Reputation: 1121
Is there a way to create an association to an arbitrary domain object in grails?
Something like
class ThingHolder {
DomainObject thing;
}
and then
Book b=new Book(title: "Grails 101").save()
Author a=new Author(name: "Abe").save()
ThingHolder t1=new ThingHolder(thing:b).save()
ThingHolder t2=new ThingHolder(thing: a).save()
So that
ThingHolder.get(t1.id).thing // will be a Book
and
ThingHolder.get(t2.id).thing // will be an Author.
Upvotes: 0
Views: 83
Reputation: 1121
I'm still looking for a grailsier way to do this, but this seems to get the job done.
class ThingHolder {
static constraints = {
thing bindable:true // required so 'thing' is bindable in default map constructor.
}
def grailsApplication;
Object thing;
String thingType;
String thingId;
void setThing(Object thing) { //TODO: change Object to an interface
this.thing=thing;
this.thingType=thing.getClass().name
this.thingId=thing.id; //TODO: Grailsy way to get the id
}
def afterLoad() {
def clazz=grailsApplication.getDomainClass(thingType).clazz
thing=clazz.get(thingId);
}
}
Assuming you have a Book and Author (that do not override the ID attribute for the domain object).

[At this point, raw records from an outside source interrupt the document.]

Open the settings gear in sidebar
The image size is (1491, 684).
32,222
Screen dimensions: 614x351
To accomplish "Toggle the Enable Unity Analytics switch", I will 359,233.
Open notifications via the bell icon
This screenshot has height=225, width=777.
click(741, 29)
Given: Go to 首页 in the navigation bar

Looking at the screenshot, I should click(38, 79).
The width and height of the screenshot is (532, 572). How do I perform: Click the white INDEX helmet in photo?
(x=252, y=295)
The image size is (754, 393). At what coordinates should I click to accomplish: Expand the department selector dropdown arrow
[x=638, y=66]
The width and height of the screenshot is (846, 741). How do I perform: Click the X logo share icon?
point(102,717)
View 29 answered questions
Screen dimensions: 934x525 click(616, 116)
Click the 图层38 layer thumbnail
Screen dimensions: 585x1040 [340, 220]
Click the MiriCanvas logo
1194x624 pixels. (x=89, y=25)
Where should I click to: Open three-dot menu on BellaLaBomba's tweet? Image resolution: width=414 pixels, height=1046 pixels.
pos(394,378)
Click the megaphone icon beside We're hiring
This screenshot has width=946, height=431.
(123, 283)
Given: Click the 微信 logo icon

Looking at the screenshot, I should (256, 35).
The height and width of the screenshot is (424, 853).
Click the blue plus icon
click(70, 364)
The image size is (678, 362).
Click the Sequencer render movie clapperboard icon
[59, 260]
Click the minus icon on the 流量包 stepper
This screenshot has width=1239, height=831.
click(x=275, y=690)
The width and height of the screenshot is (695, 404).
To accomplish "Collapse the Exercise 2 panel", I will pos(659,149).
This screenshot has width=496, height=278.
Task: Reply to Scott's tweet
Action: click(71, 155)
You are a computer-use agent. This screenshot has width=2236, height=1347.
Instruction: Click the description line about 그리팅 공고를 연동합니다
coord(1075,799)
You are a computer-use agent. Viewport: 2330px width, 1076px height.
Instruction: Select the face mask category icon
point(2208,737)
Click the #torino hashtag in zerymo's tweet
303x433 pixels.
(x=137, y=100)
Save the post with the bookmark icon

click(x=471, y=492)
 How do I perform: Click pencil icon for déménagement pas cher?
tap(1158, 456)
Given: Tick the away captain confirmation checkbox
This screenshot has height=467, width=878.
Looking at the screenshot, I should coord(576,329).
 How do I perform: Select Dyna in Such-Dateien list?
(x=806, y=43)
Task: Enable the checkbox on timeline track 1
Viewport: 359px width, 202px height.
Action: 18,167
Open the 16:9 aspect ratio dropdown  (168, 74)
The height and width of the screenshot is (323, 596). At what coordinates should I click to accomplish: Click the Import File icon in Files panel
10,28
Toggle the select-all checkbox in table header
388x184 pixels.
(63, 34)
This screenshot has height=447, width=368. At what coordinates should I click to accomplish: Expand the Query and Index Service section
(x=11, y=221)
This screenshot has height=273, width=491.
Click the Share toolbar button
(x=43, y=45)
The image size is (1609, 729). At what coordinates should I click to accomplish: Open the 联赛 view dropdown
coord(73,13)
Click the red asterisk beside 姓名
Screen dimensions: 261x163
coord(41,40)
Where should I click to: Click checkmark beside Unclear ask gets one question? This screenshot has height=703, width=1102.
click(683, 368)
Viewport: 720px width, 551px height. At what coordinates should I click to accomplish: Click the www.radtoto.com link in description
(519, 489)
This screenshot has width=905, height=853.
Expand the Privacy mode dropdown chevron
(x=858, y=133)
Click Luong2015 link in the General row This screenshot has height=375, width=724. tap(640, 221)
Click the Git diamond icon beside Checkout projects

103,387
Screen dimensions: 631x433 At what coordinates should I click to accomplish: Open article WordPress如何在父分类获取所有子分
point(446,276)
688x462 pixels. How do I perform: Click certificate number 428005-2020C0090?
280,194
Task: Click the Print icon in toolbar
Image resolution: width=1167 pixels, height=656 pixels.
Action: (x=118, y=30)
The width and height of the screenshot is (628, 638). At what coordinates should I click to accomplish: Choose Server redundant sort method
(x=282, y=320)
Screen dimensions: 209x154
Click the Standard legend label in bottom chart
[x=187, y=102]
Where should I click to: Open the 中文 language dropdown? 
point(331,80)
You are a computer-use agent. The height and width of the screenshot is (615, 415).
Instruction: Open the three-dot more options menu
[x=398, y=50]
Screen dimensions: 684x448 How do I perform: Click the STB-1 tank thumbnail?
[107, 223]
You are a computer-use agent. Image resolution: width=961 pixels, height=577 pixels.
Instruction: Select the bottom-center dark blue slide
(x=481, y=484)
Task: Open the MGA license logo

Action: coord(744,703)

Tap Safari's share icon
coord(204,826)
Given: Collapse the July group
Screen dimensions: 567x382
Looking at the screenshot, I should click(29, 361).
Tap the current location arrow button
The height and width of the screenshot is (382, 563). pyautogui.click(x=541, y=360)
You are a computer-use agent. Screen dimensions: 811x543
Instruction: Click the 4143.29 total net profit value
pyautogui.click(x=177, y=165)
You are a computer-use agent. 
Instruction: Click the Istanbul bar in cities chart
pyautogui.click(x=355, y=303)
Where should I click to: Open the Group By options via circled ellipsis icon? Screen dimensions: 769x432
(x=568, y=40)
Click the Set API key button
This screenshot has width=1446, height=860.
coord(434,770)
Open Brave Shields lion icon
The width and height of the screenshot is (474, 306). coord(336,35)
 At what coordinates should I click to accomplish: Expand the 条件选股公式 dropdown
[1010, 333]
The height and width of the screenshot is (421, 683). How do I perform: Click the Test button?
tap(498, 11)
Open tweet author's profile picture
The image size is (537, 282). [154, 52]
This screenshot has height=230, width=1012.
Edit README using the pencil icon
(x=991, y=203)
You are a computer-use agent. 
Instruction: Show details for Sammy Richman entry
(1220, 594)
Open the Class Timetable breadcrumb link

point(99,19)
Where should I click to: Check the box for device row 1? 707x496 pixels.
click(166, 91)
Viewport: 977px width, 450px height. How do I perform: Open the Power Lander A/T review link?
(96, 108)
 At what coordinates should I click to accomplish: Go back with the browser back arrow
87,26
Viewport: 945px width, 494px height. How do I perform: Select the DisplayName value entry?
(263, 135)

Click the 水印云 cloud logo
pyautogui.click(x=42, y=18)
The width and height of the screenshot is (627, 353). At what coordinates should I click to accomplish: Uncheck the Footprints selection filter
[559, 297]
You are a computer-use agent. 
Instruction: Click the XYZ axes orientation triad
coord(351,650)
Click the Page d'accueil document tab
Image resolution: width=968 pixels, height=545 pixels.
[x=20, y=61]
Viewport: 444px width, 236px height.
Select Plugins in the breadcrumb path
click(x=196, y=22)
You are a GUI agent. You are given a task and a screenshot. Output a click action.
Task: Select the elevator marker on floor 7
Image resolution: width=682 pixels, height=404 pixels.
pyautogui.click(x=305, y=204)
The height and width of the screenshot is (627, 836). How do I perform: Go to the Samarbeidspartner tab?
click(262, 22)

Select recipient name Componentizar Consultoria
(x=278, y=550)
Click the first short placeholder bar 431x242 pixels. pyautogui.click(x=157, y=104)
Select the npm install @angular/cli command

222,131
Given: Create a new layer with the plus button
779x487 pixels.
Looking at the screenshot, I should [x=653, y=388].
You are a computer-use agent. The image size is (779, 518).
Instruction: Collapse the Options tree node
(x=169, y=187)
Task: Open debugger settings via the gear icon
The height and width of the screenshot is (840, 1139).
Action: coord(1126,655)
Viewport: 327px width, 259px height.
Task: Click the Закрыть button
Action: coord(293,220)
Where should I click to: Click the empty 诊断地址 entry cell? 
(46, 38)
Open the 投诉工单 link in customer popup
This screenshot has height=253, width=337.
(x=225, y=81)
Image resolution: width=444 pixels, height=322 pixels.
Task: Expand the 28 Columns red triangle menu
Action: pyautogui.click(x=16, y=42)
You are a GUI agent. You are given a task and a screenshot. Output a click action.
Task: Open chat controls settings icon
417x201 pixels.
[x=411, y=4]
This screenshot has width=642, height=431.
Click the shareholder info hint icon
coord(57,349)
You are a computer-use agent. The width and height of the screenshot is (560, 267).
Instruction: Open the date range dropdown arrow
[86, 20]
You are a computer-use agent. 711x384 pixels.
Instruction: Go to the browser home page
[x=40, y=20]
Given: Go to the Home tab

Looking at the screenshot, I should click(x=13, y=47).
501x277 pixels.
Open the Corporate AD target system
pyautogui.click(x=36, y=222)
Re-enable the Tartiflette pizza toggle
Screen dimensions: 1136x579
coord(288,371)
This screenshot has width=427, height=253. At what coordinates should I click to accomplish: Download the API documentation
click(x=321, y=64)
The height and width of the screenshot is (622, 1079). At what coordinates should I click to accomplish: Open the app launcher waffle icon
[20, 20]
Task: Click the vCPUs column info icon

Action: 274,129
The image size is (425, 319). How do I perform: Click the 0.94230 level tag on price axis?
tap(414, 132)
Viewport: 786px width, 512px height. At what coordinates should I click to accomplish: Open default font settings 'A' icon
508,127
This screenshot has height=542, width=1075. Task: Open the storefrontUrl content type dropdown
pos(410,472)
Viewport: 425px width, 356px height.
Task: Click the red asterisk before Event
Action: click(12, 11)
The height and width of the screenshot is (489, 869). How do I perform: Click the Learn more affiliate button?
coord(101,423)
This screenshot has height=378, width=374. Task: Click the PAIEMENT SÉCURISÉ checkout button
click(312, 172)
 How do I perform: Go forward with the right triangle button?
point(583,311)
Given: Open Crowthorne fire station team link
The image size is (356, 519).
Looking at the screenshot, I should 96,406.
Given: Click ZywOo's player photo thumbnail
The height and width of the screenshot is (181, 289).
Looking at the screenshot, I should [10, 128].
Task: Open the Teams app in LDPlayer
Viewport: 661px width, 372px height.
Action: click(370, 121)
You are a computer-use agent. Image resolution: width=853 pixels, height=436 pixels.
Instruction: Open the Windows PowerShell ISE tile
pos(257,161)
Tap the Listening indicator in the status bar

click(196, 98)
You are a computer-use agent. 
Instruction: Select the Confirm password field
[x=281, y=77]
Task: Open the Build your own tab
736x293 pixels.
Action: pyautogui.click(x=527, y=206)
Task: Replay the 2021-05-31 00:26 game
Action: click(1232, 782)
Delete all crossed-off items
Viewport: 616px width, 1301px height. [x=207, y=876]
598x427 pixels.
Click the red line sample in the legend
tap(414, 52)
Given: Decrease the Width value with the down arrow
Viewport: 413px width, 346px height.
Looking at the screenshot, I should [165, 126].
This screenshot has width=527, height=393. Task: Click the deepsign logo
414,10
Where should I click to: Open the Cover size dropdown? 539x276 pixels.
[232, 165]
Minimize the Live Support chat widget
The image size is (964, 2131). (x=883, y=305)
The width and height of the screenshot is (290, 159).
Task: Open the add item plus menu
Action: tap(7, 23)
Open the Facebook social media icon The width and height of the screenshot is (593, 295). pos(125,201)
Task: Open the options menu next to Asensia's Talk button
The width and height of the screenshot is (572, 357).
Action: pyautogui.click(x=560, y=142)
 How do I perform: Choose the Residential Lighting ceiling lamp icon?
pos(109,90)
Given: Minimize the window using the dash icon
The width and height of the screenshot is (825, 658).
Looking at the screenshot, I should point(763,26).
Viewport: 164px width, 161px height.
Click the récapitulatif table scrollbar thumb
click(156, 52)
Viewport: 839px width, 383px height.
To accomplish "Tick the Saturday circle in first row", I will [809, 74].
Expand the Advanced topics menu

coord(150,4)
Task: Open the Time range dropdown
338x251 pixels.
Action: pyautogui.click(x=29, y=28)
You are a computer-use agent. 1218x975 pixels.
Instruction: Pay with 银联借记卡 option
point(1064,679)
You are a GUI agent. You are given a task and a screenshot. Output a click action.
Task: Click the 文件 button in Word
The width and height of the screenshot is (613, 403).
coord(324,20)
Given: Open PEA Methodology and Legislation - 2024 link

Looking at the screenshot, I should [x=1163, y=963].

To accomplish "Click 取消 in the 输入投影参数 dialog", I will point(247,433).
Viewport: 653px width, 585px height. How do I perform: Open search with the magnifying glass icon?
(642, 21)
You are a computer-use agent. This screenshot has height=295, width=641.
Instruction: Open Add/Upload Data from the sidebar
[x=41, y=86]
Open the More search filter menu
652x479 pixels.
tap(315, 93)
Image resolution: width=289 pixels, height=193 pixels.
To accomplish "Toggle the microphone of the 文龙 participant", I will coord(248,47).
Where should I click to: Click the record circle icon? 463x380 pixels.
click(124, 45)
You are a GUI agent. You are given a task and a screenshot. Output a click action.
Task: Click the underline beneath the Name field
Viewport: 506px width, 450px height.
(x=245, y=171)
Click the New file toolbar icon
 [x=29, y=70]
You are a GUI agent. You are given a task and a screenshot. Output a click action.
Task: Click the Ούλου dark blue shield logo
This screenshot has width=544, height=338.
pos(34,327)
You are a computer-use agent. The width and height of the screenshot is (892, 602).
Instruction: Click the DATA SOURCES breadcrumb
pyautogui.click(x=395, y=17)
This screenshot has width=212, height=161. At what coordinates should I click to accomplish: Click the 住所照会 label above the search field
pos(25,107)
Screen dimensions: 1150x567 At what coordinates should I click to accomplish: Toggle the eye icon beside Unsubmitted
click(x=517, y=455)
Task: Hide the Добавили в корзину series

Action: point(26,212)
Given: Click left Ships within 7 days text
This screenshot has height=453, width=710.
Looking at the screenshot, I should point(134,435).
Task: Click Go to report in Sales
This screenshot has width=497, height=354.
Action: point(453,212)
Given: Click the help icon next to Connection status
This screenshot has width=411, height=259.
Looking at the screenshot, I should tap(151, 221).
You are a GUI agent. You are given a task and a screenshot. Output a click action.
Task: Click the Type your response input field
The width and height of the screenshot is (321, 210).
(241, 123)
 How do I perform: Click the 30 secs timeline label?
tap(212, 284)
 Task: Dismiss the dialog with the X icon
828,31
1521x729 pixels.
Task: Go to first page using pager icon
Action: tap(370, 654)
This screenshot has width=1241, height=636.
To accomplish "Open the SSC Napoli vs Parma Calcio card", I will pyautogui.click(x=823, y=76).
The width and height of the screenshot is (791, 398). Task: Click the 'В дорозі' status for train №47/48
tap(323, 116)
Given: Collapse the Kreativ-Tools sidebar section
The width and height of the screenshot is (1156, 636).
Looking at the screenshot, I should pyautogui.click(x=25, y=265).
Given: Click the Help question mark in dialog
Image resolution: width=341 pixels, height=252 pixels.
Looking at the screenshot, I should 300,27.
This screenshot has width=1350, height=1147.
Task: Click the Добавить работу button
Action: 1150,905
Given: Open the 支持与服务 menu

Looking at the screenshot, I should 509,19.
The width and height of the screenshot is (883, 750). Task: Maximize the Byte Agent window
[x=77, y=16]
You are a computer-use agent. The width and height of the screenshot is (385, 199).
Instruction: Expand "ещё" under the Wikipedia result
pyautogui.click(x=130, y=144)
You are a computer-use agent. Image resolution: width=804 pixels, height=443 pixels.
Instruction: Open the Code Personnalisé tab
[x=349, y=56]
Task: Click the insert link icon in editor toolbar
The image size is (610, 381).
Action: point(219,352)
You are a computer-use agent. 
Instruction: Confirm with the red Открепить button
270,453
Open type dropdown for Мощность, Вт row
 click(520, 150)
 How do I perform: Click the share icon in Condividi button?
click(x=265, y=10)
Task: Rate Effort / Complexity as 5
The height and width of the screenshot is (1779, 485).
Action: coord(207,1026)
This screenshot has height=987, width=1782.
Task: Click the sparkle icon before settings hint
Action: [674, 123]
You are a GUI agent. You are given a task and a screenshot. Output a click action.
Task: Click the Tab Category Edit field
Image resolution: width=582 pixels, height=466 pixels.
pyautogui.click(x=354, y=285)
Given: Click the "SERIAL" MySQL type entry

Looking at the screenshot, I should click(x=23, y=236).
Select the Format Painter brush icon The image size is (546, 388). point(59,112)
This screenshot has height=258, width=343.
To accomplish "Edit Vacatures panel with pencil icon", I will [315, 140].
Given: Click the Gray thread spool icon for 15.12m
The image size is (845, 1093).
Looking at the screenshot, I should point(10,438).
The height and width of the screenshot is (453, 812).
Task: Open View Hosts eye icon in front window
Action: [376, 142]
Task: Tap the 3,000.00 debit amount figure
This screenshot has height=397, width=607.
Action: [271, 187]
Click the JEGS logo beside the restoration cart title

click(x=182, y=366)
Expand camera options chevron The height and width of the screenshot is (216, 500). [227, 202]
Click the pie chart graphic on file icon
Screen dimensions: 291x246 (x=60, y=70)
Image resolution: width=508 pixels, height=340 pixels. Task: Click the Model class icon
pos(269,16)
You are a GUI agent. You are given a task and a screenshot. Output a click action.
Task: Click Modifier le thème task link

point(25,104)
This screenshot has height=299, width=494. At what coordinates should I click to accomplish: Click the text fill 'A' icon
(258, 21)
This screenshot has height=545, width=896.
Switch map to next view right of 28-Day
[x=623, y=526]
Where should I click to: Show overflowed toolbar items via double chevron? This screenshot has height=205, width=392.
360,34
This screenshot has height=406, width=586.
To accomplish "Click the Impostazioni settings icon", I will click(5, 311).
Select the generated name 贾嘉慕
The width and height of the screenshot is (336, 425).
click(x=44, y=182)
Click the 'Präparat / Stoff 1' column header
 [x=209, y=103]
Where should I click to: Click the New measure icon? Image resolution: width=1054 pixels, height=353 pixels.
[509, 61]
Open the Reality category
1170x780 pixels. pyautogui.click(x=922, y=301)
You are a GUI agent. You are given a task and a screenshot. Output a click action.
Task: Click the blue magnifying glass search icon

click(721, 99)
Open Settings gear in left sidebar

def thing1=new Author(name : "author").save(failOnError:true);
def thing2=new Book(title: "Some book").save(failOnError:true);
new ThingHolder(thing:thing1).save(failOnError:true)
new ThingHolder(thing:thing2).save(failOnError:true)
ThingHolder.list()*.thing.each { println it.thing }
I found some extremely useful tips in these two answers.
How to make binding work in default constructor with transient values.
How to generate a domain object by string representation of class name
Upvotes: 1
Reputation: 24776
UPDATE (based on comment)
Since you don't want to (or can't) extend another class in your domain model, this won't be possible using GORM.
ORIGINAL Answer
Yes, you can do this. It's called inheritance. In your case you would have a Thing
which is the super class of both Author
and Book
.
Your domain model might look like this:
class Thing {
// anything that is common among things should be here
}
class Author extends Thing {
// anything that is specific about an author should be here
}
class Book extends Thing {
// anything that is specific about a book should be here
}
class ThingHolder {
Thing thing
}
Since both Author
and Book
extend Thing
they are considered to be a Thing
as well.
However, doing this without understanding inheritance and how Grails/GORM models the data in your database is short sighted. You should research those topics fully to make sure this is really what you want.